** Opening MATERIAL PROVIDED block **
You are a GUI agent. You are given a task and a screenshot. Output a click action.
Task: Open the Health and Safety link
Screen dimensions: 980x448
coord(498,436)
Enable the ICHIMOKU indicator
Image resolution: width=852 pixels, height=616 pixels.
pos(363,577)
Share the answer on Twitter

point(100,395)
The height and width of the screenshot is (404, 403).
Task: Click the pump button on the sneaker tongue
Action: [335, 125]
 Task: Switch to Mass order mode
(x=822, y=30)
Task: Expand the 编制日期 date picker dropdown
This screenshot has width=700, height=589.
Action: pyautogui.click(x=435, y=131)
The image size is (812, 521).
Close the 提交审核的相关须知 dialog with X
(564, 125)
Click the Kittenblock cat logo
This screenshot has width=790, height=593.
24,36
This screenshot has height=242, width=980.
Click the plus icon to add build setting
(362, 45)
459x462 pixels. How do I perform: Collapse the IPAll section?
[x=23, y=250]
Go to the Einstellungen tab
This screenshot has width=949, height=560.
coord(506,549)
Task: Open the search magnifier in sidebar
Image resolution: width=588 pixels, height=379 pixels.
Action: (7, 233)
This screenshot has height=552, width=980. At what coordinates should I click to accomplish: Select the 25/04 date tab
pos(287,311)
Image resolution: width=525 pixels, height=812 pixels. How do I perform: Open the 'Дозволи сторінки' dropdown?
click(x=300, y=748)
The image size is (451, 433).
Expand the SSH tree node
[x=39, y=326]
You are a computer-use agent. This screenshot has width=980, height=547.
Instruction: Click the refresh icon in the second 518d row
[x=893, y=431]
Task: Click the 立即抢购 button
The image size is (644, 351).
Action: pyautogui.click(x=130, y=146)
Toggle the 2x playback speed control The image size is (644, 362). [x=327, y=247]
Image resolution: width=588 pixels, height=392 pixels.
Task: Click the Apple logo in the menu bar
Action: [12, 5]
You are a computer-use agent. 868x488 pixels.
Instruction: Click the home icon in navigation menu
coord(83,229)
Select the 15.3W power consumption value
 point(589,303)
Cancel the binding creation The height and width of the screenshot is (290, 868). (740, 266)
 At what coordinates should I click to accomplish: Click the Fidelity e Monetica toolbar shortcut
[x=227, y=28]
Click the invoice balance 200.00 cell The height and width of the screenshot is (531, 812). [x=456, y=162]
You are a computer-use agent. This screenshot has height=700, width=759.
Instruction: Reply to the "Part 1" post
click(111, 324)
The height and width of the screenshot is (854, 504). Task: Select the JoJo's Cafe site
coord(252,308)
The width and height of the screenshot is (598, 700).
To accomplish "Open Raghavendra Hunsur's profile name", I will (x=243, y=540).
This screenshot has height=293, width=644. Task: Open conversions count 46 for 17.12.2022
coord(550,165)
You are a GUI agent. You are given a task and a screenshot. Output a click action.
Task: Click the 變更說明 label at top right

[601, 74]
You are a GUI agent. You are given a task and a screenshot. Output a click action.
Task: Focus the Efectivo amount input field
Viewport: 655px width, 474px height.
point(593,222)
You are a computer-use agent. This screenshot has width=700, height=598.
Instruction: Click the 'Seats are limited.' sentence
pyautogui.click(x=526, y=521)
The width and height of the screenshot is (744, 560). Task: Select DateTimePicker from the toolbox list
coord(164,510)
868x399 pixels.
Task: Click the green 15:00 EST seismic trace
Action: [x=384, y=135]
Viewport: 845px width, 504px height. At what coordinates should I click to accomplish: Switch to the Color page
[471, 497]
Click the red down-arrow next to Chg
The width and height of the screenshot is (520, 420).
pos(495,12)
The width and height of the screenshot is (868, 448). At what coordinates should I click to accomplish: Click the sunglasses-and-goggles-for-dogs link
** Closing MATERIAL PROVIDED block **
### TASK BRIEF
The answer is each line from the entries above in which the word "link" occurs.

### ANSWER SPACE
Task: Open the Health and Safety link
The width and height of the screenshot is (868, 448). At what coordinates should I click to accomplish: Click the sunglasses-and-goggles-for-dogs link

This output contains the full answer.